• **Text segment**
*****
0:16:25.3 RT: And I know, I know from… I’ve done a bunch of shows with Stephanie Seneff about many subjects from glyphosate to hormones, and toxic, a phrase I coined a long time ago about total toxic load, meaning all the stuff that we’re exposed to from the environment, and she is very, very, very extremely, in the best of ways, pro ‘be in the sun’. Not all the time, necessarily. As we’ve talked about, you develop a tan, what’s called a tan. I know that’s sort of not as vogue as it used to be, but develop a tan. You don’t have to be chocolate brown, you don’t have to be Jack LaLanne brown. But develop a tan. That’s a good marker. This is just my opinion, but I think having a tan is possibly a good marker of Vitamin D levels, people who get some sun. Go ahead partner.

 

0:17:19.6 CB: One of the things that I may interject here is that there actually have been research done and it has definitively shown that people who are out in the sun and get a tan, You’re ready for this? Have less, less melanoma than those who stay out of the sun.

 

0:17:44.0 RT: [laughter] Wow.

 

0:17:46.9 CB: That is true. And it has been published.

 

0:17:49.5 RT: That’s amazing.

 

0:17:50.5 CB: And if you think about all the night workers that get sick and so forth and so on, and it’s very much out of the sun, again, don’t burn. That is key.

 

0:18:01.4 RT: Well, I think part of what… I can’t remember who that was. But back in the way back machine. There was an advertiser that had a little girl running away from a dog and had tan lines and she was supposed to be smearing stuff on it, I just can’t remember who the marketing campaign was, and we got into the, you know, ‘cover yourself at all times’. When you go to the beach, now you see moms just covering their babies from head to toe with sunscreen and not allowing them to get the sun exposure because we got this fear factor of the sun was this deadly thing that was gonna cause yada, yada, yada. And you’re really helping it with GrassrootsHealth, I think really getting people to understand. Hey, maybe the sun is not the problem, I actually think, again, this is my opinion. I think that putting the goo, the various kinds of potentially what I will call creepy sunscreens on your skin and then photo driving it with the sun rays in the heat is really tricky. I’ll just say tricky, I have bad words. And I think developing a tan is a much better way of being protected from the sun.
*****
• **Record set**

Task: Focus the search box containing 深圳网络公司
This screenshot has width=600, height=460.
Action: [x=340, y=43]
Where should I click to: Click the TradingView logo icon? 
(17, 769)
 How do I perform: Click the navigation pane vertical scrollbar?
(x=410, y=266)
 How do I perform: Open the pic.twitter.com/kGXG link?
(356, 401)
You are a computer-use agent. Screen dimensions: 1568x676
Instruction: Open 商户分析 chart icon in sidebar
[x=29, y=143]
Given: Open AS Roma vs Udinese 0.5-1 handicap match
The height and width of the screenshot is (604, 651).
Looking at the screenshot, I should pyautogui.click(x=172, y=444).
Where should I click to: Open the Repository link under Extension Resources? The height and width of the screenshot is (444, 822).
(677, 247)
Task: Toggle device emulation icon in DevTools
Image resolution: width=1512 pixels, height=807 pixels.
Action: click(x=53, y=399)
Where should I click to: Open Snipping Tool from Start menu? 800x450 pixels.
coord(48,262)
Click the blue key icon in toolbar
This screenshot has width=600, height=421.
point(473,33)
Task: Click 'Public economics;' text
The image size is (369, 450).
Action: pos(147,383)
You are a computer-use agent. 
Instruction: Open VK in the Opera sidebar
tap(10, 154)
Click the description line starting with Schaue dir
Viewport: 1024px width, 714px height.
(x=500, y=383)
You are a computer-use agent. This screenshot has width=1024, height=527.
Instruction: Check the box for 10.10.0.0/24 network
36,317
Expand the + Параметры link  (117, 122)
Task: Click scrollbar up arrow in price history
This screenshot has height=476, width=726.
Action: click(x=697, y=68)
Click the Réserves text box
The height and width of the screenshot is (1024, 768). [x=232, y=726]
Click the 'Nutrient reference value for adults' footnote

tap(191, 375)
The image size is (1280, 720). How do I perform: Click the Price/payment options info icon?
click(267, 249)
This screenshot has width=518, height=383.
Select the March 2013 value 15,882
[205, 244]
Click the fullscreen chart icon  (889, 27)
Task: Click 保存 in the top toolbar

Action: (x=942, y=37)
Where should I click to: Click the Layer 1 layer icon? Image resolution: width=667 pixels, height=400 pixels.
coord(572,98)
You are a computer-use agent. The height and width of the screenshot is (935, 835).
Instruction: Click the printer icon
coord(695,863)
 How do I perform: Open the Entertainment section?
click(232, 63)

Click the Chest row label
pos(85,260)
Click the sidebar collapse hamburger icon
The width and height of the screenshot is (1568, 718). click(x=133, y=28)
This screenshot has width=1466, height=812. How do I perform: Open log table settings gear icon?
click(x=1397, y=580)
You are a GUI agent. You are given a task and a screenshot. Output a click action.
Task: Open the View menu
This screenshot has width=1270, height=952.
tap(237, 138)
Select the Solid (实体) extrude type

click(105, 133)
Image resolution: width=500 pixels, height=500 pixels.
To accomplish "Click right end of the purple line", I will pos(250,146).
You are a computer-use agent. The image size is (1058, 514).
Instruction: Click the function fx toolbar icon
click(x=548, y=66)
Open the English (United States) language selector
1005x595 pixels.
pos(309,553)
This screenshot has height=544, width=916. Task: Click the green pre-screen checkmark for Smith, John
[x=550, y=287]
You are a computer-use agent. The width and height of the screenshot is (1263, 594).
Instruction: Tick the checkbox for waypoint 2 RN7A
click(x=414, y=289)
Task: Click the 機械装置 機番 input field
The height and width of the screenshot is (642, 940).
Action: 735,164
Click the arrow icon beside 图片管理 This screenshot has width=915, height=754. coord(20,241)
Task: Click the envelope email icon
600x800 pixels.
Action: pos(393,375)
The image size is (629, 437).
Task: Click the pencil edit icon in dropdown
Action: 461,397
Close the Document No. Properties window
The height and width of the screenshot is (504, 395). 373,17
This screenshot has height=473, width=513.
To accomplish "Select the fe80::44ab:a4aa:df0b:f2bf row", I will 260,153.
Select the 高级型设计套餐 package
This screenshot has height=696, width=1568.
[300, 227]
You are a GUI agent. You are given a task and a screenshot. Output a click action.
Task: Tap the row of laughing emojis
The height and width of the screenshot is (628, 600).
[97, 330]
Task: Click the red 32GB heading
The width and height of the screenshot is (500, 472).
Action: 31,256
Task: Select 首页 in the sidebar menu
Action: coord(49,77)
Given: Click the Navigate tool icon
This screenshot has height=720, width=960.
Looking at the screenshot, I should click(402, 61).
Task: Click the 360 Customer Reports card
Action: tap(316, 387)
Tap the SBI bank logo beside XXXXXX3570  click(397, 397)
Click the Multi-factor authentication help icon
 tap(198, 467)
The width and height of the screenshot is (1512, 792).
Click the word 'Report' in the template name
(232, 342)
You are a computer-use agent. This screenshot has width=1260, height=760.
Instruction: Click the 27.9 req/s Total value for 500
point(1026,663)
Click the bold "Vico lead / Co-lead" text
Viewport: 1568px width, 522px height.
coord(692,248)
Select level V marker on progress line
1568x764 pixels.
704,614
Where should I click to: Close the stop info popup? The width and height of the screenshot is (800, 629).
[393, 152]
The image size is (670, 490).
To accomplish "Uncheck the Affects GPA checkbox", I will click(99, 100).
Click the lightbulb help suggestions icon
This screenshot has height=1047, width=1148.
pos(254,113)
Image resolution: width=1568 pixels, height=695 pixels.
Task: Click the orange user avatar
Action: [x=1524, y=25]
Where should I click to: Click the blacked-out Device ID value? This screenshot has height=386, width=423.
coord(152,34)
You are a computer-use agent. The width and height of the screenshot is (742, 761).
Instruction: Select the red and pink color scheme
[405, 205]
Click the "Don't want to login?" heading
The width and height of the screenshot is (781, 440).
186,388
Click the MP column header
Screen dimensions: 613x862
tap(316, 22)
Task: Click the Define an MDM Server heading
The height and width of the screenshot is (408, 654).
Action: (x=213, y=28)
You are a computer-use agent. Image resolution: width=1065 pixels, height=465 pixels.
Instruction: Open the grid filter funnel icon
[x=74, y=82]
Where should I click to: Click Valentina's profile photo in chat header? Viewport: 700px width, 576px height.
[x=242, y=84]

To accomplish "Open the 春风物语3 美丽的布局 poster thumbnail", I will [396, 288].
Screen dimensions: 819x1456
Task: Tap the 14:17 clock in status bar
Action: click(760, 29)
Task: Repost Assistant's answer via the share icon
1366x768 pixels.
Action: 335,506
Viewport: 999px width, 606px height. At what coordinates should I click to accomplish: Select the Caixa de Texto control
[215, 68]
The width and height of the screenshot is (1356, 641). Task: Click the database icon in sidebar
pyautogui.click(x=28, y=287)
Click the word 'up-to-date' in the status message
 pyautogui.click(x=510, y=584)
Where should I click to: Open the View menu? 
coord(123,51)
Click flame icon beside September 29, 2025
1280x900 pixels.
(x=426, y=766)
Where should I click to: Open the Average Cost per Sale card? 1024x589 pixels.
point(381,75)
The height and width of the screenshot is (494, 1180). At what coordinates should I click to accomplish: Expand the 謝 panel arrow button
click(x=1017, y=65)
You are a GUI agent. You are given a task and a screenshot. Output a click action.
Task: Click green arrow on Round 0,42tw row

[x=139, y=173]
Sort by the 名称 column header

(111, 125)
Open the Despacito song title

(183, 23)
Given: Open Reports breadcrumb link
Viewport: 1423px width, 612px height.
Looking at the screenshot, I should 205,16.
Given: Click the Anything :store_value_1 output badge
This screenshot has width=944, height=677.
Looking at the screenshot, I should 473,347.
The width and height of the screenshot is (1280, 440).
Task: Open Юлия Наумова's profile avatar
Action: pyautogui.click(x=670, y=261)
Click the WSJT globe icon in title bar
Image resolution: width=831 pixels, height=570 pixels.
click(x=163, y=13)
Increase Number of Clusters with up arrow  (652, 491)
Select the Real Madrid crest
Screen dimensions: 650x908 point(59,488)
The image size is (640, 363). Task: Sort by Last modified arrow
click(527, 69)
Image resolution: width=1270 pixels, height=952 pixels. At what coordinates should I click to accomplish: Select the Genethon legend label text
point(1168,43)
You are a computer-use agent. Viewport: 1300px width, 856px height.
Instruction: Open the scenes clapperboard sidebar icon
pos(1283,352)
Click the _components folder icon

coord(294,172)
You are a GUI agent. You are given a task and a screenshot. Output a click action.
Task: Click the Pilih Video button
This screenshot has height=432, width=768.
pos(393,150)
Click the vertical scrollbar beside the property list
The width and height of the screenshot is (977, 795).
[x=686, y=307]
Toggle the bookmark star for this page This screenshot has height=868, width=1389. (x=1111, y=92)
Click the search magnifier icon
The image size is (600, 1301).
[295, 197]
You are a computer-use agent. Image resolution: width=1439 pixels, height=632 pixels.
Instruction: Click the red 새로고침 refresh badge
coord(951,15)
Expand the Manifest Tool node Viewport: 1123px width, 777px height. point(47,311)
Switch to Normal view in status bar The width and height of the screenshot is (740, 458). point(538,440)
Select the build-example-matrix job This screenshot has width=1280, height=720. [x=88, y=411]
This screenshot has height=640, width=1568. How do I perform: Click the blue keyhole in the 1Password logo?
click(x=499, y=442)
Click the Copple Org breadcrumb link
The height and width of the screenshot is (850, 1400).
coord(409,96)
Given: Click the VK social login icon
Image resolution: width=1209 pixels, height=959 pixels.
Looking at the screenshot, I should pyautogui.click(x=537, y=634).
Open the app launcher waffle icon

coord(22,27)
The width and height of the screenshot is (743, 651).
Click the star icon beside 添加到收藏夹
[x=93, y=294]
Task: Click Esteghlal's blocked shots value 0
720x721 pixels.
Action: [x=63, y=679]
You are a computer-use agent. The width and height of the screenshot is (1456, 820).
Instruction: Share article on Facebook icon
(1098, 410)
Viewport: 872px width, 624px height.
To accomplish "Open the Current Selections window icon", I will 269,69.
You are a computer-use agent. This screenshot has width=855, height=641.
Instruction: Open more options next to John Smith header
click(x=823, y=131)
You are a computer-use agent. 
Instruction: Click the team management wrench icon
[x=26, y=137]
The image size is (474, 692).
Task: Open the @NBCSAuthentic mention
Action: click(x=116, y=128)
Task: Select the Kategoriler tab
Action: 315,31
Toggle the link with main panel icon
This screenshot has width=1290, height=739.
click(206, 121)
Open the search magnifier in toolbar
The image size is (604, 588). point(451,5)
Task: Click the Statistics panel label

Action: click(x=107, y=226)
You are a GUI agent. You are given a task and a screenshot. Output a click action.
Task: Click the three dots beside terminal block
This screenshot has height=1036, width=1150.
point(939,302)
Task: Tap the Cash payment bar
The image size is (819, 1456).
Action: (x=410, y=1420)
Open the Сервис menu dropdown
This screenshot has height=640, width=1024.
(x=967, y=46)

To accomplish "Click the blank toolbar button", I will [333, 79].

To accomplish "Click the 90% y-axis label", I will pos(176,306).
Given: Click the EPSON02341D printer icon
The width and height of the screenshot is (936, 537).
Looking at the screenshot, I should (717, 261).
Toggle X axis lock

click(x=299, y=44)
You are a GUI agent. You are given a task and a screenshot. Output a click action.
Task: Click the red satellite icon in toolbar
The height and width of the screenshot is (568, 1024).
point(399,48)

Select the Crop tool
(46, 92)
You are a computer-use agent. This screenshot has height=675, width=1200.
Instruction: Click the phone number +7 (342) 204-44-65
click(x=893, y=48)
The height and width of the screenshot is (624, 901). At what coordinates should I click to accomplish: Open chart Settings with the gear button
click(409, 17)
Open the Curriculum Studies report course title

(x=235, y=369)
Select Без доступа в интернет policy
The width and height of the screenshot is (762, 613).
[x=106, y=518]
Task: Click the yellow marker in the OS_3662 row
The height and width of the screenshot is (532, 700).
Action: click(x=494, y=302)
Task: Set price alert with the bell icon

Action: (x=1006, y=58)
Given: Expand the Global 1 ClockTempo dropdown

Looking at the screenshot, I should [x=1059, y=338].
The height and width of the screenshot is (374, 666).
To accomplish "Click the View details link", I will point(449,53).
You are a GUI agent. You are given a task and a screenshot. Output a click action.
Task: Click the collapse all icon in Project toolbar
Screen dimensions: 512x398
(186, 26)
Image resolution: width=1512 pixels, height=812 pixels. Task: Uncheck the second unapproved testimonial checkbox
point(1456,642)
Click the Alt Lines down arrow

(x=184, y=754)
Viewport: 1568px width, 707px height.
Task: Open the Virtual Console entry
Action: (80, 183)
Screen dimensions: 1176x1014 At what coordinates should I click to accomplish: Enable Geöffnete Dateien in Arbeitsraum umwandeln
*****
• **Exercise tasks**
[1] Print the passage of the sun exposure transcript starting at "0:17:19.6 CB: One" and ending at "has been published.".
[2] In the sun exposure transcript, what does CB call key for anyone spending time in the sun?
[3] Write the next part of the sun exposure transcript, picking up after its final sentence.
The data has no role in this work and may be disregarded.

• **Responses by task**
[1]
0:17:19.6 CB: One of the things that I may interject here is that there actually have been research done and it has definitively shown that people who are out in the sun and get a tan, You’re ready for this? Have less, less melanoma than those who stay out of the sun.

 

0:17:44.0 RT: [laughter] Wow.

 

0:17:46.9 CB: That is true. And it has been published.

[2] Not burning.

[3]
 

0:19:16.2 CB: There are very few people…

 

0:19:16.4 RT: Do you have a thought on that?

 

0:19:18.4 CB: Oh of course.

 

0:19:20.0 RT: Yeah. Yeah.

 

0:19:22.1 CB: There are very few people that don’t benefit from the sun, and they are extremely white-skinned people. And I met some of them in New Zealand when I was over there a couple of years ago, really, really, really white. But other than that, you can measure your skin color and type and all of that and get an appropriate exposure time. Again, we’re talking about evolution here, the skin and the bodies have changed, the pelvis has changed, that’s why women have different types of babies and different types of problems when delivering babies. It’s all tied together, and it’s beautiful. Thank you.

 

[laughter]

 

0:20:11.5 RT: It’s all tied together. I know it’s a radical idea, it’s all tied together. I’m gonna jump to… Go ahead.

 

0:20:18.7 CB: Oh, I’m sorry.

 

0:20:20.0 RT: No, please.

How do You Know if You’re Getting Enough Vitamin D? The importance of testing – do not accept that the same intake fits all

0:20:21.1 CB: In order to know what to do about it, we still have to test, we cannot accept, and this is one of the things I would encourage all users and listeners to this, do not accept that the same intake or dose fits all, it doesn’t, it doesn’t, it doesn’t. It varies by a factor of six based on many factors. One of the major ones with no surprise tends to be weight, but please make sure you test or have somebody test your vitamin D. And of course, that’s what we do to help people. But it’s just not the same for all.

Is Vitamin D Dangerous? How dangerous is it to NOT take vitamin D?

0:20:58.7 RT: Right. I’ll ask the counter-question, is Vitamin D intake dangerous? Wasn’t Vitamin D one of those… There was… I know vitamin A was always like, “Oh, your liver will blow up. Your eyes will pop out of your head,” kind of thing with vitamin A. Is Vitamin D in any way from your research dangerous to take?

 

0:21:28.2 CB: I would like to shift that question from my point of view and say, is not taking vitamin D dangerous? How dangerous is it not to take Vitamin D? Back again to our mention of… There was something published by [0:21:47.8] ____ saying that something like over 90% of the children’s population is deficient. Deficient. Less than 40 nanograms per milliliter, which is what we consider in our scientist… Consider sufficient to do the development of all of the body functions. So, if you’re not paying attention to that, that means those children with their deficiency will not properly develop their hearts, they will not develop their athletic abilities, they will not develop other things that… Anxiety is affected by Vitamin D, believe it or not, and just go down the list. So, the cost of not taking it is serious, so you have to do it safely. And is there any problem back again with the safety issue? Every case that was reported of any kind of hypercalcemia, which is what was used to determine too much, the person was taking more than 30,000 IU a day, which is very unusual, and had been doing so for many months, or, and this is all that I have heard about in the last few years, a manufacturer had been somebody, generally a private person, says, “I want you to build or create a new product for me, and I want it to be 5000 IU per tablet,” or something like that. And accidentally the manufacturer makes it 500,000 IU a capsule.

 

0:23:34.0 RT: Wow.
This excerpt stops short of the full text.